# monday at 16th street pier in newport news



## BAYSLA-ER757 (Oct 26, 2009)

a few small drum off the beach and on the pier 3 strippers 18 21 and 36....








7 4in boreds do the math 18.3lb


----------



## hengstthomas (Mar 11, 2006)

18-21-36 .. That STRIPPER must look like a Weeble Wobble  J/K Had to do it 
Congrats on the fish and thanks for the report !


----------



## Lip Ripper (Dec 8, 2003)

I call dibbs on the stripper that was 18! 


nice fish!


----------



## fishingman88 (Apr 23, 2008)

Just curious, but what were you using out there? Also, what time is a good time? Nice job on the fish too!!!!


----------



## BAYSLA-ER757 (Oct 26, 2009)

using fresh mullet.... and i got there around 8 and i was home around 11:30


----------



## Bigfaithmitch (May 4, 2008)

how was the mullet rigged? (fish finder, float?)


----------



## O Shin Rin (Aug 31, 2009)

Nice work Kev seems I'm going to have to meet you out there one night .


jerry


----------



## BAYSLA-ER757 (Oct 26, 2009)

fish finder 6/0 hook with a 2in mono leader


----------



## Bigfaithmitch (May 4, 2008)

thanks . . I'm heading out tonight and hoping for get something a little bigger than schoolies!


----------



## BAYSLA-ER757 (Oct 26, 2009)

where r u gong?


----------



## drawinout (May 11, 2008)

Nice fish!


----------



## Fishman (Apr 23, 2000)

Pertry werk.
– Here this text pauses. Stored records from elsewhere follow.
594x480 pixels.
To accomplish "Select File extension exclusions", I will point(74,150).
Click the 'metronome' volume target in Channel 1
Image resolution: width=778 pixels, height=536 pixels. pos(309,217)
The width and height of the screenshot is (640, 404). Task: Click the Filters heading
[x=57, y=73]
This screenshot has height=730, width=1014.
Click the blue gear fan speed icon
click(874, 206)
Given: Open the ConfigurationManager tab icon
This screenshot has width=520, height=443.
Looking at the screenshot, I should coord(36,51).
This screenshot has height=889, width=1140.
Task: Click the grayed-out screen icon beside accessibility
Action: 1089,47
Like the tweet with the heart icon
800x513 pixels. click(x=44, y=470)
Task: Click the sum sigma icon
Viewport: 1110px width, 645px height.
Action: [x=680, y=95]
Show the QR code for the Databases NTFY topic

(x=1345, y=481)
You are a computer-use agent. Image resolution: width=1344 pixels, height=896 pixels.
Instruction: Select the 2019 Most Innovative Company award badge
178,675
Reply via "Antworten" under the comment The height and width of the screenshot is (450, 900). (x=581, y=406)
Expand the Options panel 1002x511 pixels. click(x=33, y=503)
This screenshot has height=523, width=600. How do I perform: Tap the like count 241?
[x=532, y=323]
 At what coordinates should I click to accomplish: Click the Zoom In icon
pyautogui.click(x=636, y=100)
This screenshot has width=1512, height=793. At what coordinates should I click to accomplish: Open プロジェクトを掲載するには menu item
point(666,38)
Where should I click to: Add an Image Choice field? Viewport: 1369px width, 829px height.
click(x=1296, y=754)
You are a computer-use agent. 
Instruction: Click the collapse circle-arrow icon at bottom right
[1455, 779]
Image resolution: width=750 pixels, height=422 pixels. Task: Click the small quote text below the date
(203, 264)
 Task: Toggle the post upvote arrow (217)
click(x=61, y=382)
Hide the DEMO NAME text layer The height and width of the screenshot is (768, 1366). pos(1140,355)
That pier looks a little narrow.


----------



## langoley (Aug 30, 2009)

*I will take the drum,,,*

ANY DAY,,grilled skin side down with a little cajun seasoning!!!Ain't no better eating in the world,except mabye "possum"!!:beer:


----------



## there_in_there (Apr 1, 2008)

bay.... 
any luck o the point ?? how bout the rocks ??? Are the mullet still runnin' by the bridge. We have probably met in passing Im sure. I may make it out tonight. Havnt been out in a while . Dave


----------